■ WHAT IS REQUIRED:
Only an exact copy is wanted: the lines from the one holding "You are a computer-use" through the last line below, minus the pictures.

■ RECORDS FOR THE TASK:
⟨

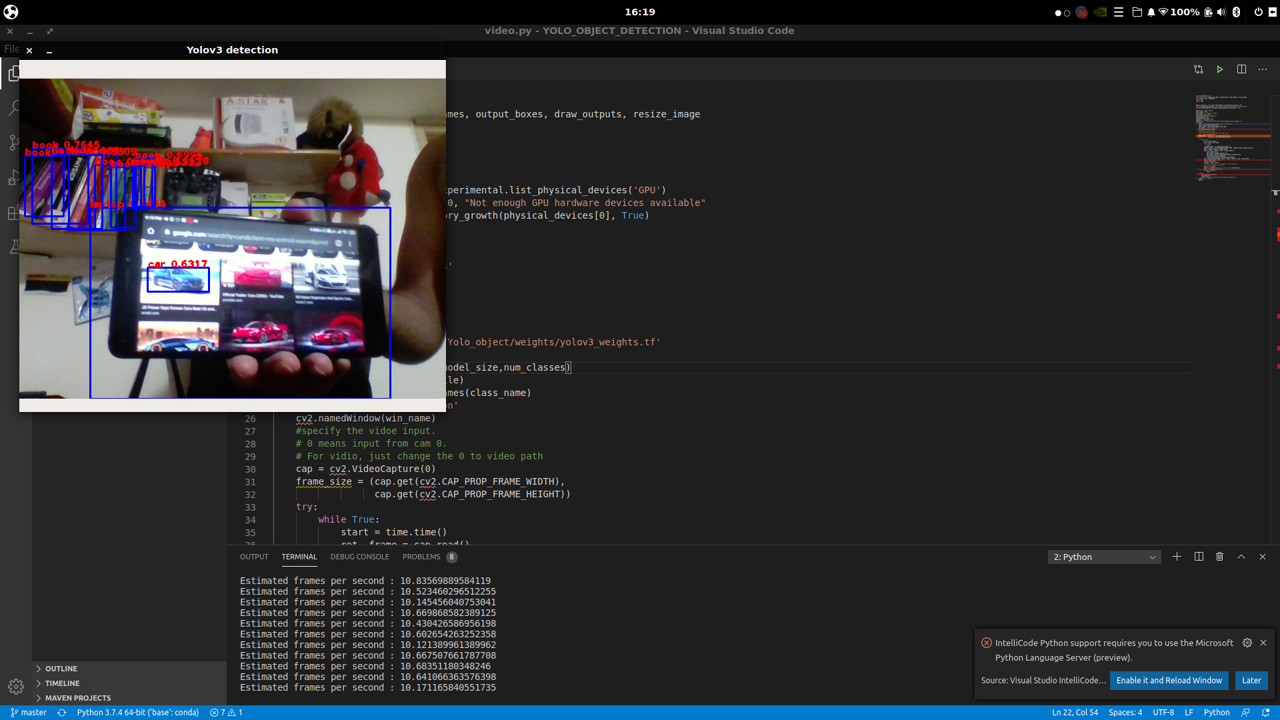Expand the MAVEN PROJECTS section

(77, 698)

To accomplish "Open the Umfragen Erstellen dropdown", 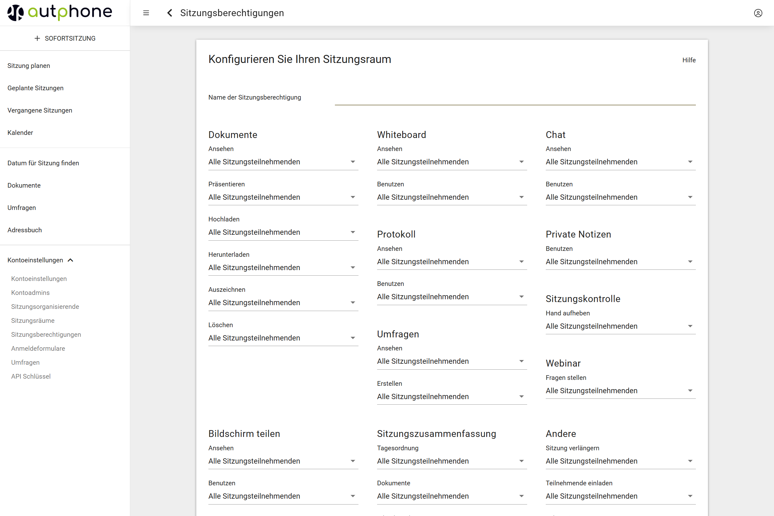I will (x=452, y=397).
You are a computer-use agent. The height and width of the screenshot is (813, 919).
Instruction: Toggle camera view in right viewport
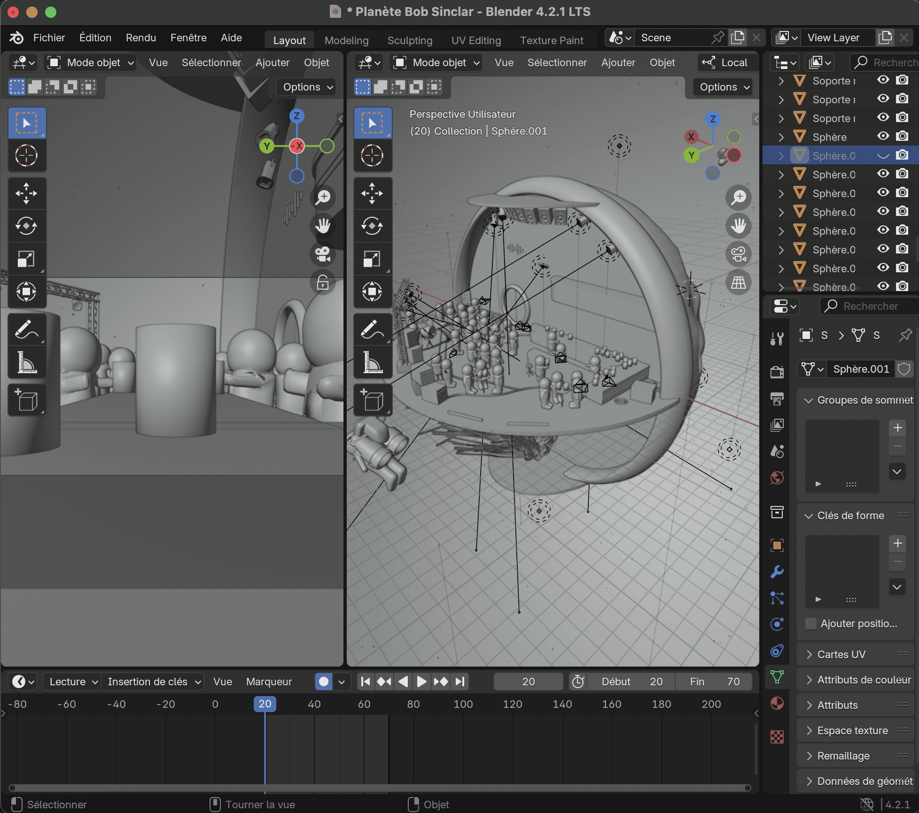coord(739,254)
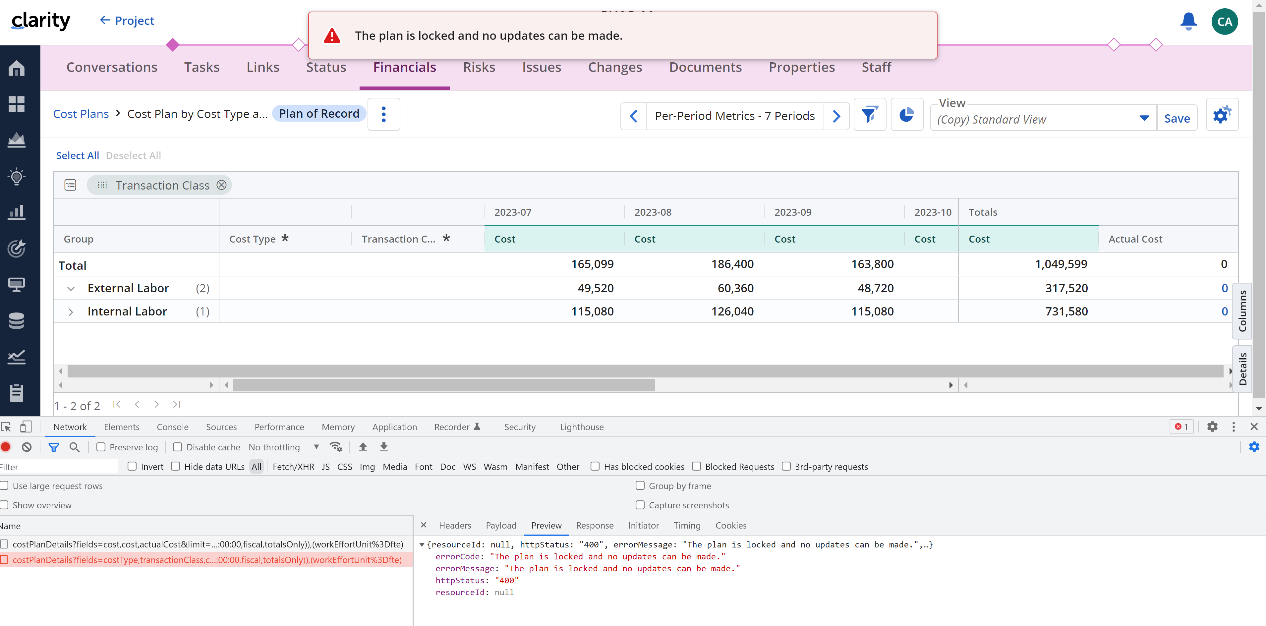Click the pie chart icon
This screenshot has height=626, width=1266.
point(906,115)
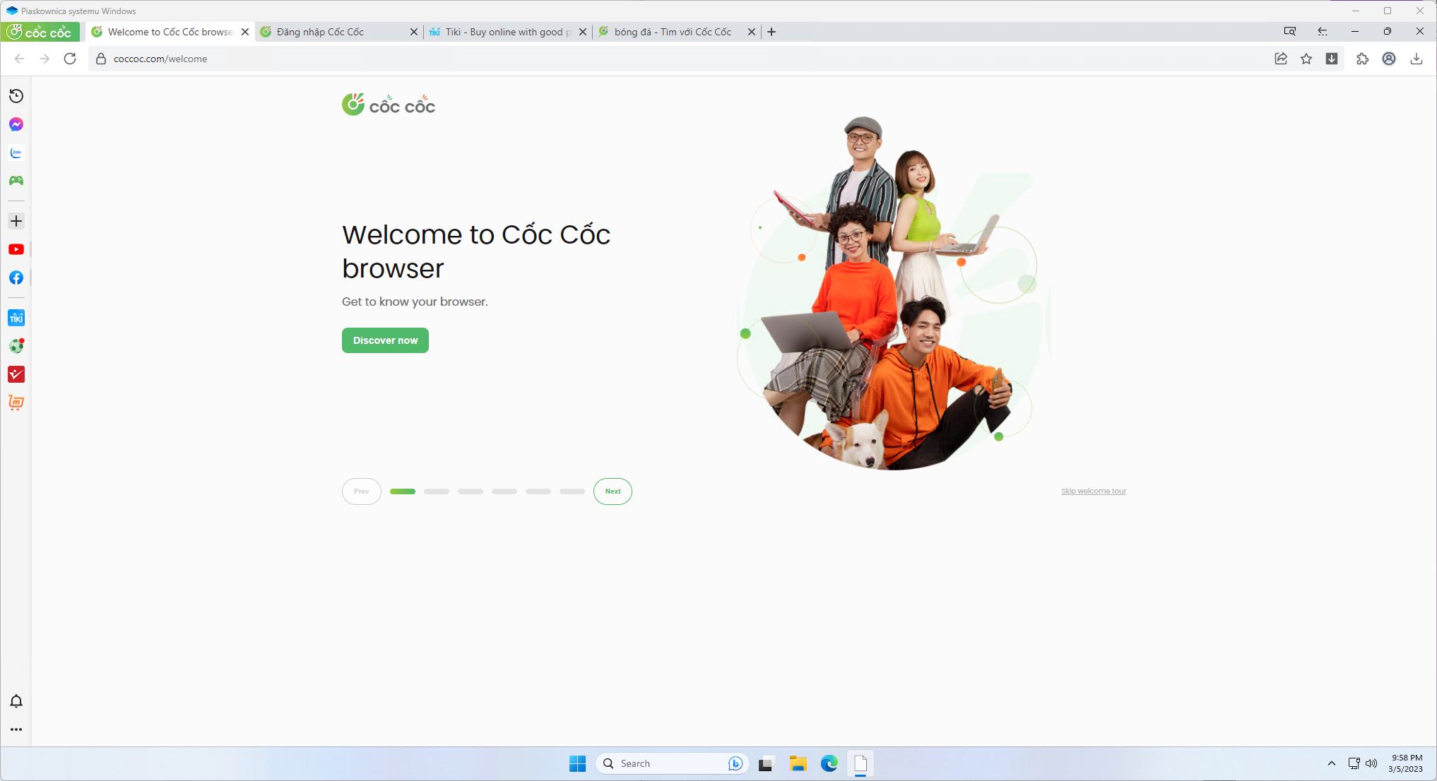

⟩

■ EXERCISE ANSWER:
You are a computer-use agent. The height and width of the screenshot is (813, 919).
Instruction: Toggle camera view in right viewport
coord(739,254)
Click the pie chart icon
This screenshot has height=626, width=1266.
point(906,115)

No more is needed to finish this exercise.